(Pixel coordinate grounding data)
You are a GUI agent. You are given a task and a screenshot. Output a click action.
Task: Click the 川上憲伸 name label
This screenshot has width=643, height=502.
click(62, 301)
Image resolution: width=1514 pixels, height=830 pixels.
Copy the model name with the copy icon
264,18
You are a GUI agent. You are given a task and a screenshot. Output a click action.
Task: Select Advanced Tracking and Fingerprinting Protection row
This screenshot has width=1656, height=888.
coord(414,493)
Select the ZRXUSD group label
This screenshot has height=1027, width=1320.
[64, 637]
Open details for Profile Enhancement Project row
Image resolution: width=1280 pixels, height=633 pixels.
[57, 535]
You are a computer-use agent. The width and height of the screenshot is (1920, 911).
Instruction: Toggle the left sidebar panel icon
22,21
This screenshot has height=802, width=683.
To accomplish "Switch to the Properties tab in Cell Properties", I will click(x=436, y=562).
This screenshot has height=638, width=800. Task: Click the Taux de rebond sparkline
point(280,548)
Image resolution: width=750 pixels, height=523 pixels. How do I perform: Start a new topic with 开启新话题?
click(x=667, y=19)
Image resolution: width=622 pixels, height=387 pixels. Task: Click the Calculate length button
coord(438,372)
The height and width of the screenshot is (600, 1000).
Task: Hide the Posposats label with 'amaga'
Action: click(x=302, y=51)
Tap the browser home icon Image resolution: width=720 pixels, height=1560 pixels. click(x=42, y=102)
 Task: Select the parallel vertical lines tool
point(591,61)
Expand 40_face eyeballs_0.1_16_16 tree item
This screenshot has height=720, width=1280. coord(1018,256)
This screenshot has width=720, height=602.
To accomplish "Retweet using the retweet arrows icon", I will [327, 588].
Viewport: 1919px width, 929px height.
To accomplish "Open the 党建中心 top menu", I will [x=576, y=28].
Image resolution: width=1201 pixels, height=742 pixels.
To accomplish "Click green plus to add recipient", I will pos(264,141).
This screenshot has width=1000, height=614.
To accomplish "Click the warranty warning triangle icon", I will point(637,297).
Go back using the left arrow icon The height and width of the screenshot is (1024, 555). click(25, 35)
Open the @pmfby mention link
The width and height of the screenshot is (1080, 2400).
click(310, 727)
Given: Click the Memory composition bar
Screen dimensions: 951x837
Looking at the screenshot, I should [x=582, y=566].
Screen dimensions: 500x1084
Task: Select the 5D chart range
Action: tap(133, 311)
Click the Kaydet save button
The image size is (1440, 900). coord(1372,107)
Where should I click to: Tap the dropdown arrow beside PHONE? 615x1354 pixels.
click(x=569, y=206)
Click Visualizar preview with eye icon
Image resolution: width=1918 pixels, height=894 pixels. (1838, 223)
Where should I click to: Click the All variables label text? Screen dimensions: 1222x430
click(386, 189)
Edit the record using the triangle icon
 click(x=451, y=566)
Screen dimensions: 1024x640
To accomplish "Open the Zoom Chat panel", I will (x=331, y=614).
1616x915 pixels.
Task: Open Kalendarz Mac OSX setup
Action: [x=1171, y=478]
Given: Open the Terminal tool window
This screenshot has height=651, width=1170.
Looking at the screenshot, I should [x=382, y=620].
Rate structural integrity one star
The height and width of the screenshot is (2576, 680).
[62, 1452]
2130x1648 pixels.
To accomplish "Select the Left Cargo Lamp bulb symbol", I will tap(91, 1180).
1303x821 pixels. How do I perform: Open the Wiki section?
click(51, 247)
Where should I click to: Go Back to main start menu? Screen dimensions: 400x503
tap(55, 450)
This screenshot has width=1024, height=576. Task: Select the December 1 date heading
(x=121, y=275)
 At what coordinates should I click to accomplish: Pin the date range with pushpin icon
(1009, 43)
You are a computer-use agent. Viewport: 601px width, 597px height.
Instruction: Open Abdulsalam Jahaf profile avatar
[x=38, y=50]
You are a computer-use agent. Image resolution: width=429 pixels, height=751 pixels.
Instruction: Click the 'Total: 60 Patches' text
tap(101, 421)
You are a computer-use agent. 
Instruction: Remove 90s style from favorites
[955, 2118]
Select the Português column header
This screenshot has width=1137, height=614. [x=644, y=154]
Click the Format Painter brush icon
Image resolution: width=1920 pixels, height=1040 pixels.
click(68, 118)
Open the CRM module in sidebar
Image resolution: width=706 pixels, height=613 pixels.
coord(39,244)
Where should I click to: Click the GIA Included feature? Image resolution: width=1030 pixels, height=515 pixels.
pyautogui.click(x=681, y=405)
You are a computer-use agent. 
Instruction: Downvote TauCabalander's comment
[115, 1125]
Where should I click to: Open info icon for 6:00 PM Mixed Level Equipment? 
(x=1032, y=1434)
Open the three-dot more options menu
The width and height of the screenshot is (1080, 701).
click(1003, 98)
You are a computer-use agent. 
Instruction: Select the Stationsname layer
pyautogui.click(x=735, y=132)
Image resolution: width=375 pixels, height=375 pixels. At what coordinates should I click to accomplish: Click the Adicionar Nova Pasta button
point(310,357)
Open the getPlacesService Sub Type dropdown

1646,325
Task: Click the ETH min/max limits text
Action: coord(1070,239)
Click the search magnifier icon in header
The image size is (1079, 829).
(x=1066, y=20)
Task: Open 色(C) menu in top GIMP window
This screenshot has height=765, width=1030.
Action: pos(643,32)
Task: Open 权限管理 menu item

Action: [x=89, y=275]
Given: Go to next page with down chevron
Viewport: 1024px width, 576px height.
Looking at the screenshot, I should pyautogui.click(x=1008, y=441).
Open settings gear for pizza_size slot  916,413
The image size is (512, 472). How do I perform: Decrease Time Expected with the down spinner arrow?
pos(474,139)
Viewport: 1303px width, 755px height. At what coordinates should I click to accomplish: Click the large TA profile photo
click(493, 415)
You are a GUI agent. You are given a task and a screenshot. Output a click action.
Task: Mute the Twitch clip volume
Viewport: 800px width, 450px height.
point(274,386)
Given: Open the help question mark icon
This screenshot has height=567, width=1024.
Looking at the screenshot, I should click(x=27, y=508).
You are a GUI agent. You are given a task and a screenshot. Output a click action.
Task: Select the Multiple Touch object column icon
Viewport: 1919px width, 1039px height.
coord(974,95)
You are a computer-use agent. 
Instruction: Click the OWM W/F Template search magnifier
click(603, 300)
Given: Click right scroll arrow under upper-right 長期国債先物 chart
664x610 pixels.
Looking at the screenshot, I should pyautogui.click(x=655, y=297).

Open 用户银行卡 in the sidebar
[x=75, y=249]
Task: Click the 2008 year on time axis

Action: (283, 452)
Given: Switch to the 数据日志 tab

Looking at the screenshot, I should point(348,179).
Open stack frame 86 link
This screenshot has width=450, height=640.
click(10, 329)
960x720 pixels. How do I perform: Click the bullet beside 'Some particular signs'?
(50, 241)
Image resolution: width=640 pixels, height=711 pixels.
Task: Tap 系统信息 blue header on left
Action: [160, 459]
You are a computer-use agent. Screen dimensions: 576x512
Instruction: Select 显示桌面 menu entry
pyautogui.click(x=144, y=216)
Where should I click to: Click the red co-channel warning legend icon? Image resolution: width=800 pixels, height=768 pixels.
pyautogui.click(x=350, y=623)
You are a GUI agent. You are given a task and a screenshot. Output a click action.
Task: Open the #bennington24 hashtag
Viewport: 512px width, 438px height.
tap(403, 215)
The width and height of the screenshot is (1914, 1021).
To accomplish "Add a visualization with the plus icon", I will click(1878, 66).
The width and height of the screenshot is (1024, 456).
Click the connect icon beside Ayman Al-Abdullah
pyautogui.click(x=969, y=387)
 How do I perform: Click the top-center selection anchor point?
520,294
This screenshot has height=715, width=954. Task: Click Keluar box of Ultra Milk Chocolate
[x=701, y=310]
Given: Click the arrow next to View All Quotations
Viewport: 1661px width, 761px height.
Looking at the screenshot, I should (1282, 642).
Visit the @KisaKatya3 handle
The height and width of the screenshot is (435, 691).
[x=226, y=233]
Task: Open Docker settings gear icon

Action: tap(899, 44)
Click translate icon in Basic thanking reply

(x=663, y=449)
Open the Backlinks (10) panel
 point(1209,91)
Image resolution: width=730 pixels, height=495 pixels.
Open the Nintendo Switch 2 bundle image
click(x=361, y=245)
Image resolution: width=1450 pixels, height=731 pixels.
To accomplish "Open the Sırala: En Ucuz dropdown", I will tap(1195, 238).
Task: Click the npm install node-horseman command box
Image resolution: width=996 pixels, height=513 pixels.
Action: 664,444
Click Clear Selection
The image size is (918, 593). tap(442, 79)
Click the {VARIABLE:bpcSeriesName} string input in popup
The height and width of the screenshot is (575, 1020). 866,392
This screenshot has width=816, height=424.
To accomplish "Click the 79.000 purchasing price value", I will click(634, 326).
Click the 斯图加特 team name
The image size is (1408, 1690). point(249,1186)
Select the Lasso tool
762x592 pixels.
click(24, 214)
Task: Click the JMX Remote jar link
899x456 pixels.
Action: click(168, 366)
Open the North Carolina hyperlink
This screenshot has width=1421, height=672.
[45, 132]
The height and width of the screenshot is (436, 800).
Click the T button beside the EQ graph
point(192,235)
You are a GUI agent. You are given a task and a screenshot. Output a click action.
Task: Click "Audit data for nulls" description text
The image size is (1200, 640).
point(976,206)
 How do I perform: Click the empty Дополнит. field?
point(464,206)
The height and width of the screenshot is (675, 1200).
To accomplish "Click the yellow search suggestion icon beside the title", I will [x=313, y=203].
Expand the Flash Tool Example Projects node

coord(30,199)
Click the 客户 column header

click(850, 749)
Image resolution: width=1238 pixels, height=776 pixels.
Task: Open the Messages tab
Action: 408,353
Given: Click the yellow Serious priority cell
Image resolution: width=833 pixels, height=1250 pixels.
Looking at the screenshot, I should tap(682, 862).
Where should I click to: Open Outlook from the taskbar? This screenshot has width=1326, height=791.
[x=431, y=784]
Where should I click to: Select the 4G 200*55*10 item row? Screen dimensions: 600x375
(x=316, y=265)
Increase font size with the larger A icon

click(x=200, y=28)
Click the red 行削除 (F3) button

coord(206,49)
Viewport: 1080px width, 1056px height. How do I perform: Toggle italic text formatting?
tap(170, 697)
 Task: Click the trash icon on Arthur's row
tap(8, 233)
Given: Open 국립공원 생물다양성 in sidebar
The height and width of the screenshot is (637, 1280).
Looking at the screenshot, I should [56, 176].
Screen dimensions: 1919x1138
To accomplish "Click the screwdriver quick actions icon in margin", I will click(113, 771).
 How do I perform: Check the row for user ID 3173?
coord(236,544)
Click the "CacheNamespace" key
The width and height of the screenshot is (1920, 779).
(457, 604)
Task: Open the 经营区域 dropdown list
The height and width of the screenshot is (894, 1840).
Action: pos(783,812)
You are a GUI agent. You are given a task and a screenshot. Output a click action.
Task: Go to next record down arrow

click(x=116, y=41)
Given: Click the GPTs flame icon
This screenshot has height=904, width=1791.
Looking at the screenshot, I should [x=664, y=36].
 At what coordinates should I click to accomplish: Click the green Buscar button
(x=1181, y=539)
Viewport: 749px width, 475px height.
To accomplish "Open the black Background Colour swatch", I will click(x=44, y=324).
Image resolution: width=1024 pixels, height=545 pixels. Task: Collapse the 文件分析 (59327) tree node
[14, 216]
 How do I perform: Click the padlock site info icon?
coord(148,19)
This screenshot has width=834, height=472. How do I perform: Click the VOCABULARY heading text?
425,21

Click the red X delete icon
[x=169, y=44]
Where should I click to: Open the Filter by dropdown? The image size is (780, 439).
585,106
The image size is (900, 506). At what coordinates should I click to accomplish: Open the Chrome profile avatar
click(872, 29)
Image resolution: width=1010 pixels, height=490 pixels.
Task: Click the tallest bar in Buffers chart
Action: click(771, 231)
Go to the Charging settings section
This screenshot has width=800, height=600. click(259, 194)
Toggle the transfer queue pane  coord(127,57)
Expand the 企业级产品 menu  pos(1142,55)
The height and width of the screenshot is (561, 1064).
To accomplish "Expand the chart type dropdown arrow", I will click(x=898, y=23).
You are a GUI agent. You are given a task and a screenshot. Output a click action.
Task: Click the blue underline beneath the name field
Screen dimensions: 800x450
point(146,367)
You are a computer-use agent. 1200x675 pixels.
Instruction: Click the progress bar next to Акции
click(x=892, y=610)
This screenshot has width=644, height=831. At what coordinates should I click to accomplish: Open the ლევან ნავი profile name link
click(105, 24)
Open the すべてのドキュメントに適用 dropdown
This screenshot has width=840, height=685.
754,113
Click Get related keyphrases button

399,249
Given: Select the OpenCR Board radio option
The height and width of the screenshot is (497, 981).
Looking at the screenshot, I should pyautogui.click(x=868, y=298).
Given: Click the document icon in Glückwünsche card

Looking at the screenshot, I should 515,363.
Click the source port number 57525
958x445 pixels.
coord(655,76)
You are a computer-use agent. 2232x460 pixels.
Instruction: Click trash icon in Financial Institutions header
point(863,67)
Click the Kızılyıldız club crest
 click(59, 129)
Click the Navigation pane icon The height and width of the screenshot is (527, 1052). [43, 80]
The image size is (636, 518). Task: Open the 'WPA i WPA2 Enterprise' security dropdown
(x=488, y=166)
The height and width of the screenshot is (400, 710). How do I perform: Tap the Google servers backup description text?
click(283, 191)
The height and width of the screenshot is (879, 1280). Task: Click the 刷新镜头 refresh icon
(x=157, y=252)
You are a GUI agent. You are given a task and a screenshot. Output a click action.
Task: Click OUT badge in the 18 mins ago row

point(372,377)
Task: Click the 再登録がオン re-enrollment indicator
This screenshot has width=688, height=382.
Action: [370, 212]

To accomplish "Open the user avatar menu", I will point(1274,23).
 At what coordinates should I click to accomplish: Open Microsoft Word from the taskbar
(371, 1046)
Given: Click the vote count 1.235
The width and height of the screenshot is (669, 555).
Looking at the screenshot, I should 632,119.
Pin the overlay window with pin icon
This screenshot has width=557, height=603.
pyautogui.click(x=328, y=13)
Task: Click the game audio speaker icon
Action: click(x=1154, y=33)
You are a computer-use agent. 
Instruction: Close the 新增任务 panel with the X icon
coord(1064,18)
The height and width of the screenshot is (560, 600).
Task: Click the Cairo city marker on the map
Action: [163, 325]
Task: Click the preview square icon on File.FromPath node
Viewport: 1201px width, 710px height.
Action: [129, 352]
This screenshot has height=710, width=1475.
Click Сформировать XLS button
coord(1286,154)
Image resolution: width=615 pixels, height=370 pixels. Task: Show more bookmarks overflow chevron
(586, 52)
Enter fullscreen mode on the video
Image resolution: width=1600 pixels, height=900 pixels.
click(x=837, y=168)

## What you need to do
Output the lines of the records above exactly as they appear, from the line containing "The image size is (900, 506)." through the line containing "You are a computer-use agent. 2232x460".

## Worked solution
The image size is (900, 506). At what coordinates should I click to accomplish: Open the Chrome profile avatar
click(872, 29)
Image resolution: width=1010 pixels, height=490 pixels.
Task: Click the tallest bar in Buffers chart
Action: click(771, 231)
Go to the Charging settings section
This screenshot has width=800, height=600. click(259, 194)
Toggle the transfer queue pane  coord(127,57)
Expand the 企业级产品 menu  pos(1142,55)
The height and width of the screenshot is (561, 1064).
To accomplish "Expand the chart type dropdown arrow", I will click(x=898, y=23).
You are a GUI agent. You are given a task and a screenshot. Output a click action.
Task: Click the blue underline beneath the name field
Screen dimensions: 800x450
point(146,367)
You are a computer-use agent. 1200x675 pixels.
Instruction: Click the progress bar next to Акции
click(x=892, y=610)
This screenshot has width=644, height=831. At what coordinates should I click to accomplish: Open the ლევან ნავი profile name link
click(105, 24)
Open the すべてのドキュメントに適用 dropdown
This screenshot has width=840, height=685.
754,113
Click Get related keyphrases button

399,249
Given: Select the OpenCR Board radio option
The height and width of the screenshot is (497, 981).
Looking at the screenshot, I should pyautogui.click(x=868, y=298).
Given: Click the document icon in Glückwünsche card

Looking at the screenshot, I should 515,363.
Click the source port number 57525
958x445 pixels.
coord(655,76)
You are a computer-use agent. 2232x460 pixels.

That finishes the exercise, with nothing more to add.